▶ _WHAT TO PRODUCE_
Arrange the rows from the line with "Where should I" to the line with "[x=324, y=34]" as a Markdown table with the columns No. and Text, one row number and line per table row, skipping blank lines. Leave the pictures out of the table.

▶ _SUPPLIED RECORDS_
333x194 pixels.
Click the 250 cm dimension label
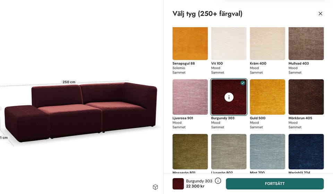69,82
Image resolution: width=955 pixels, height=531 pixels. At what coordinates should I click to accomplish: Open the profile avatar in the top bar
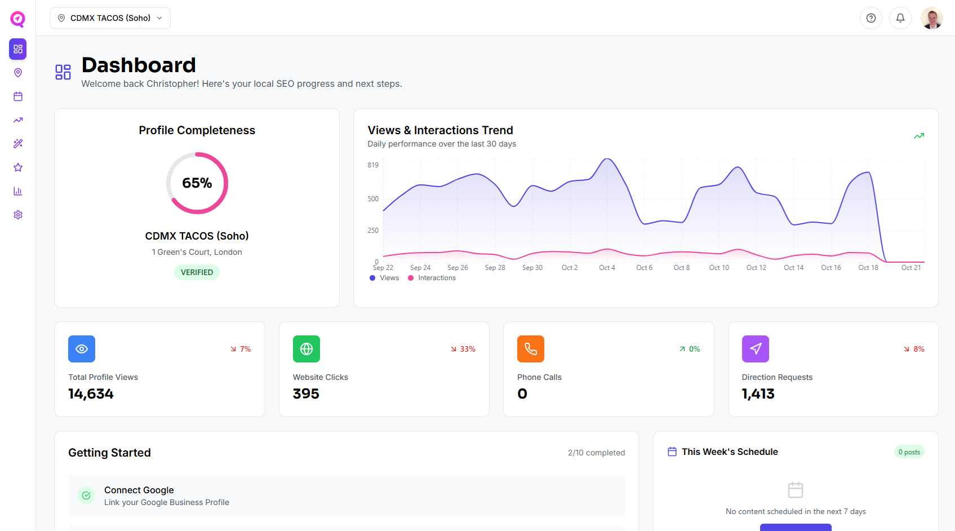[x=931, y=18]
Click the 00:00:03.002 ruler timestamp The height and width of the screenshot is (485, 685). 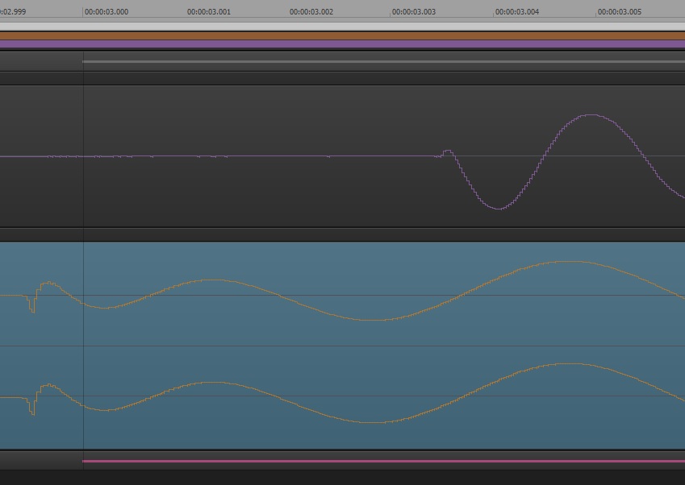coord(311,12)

==

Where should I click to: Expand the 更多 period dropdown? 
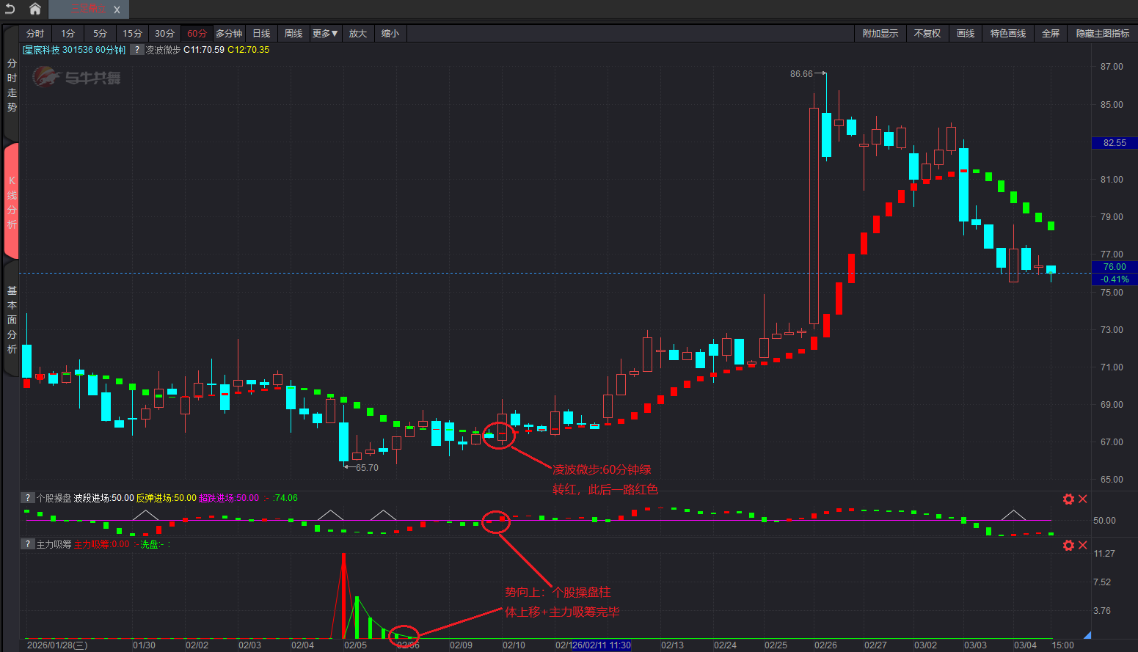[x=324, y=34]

▶ _OUTPUT OF THE EXERCISE_
| No. | Text |
|---|---|
| 1 | Where should I click to: Expand the 更多 period dropdown?  |
| 2 | [x=324, y=34] |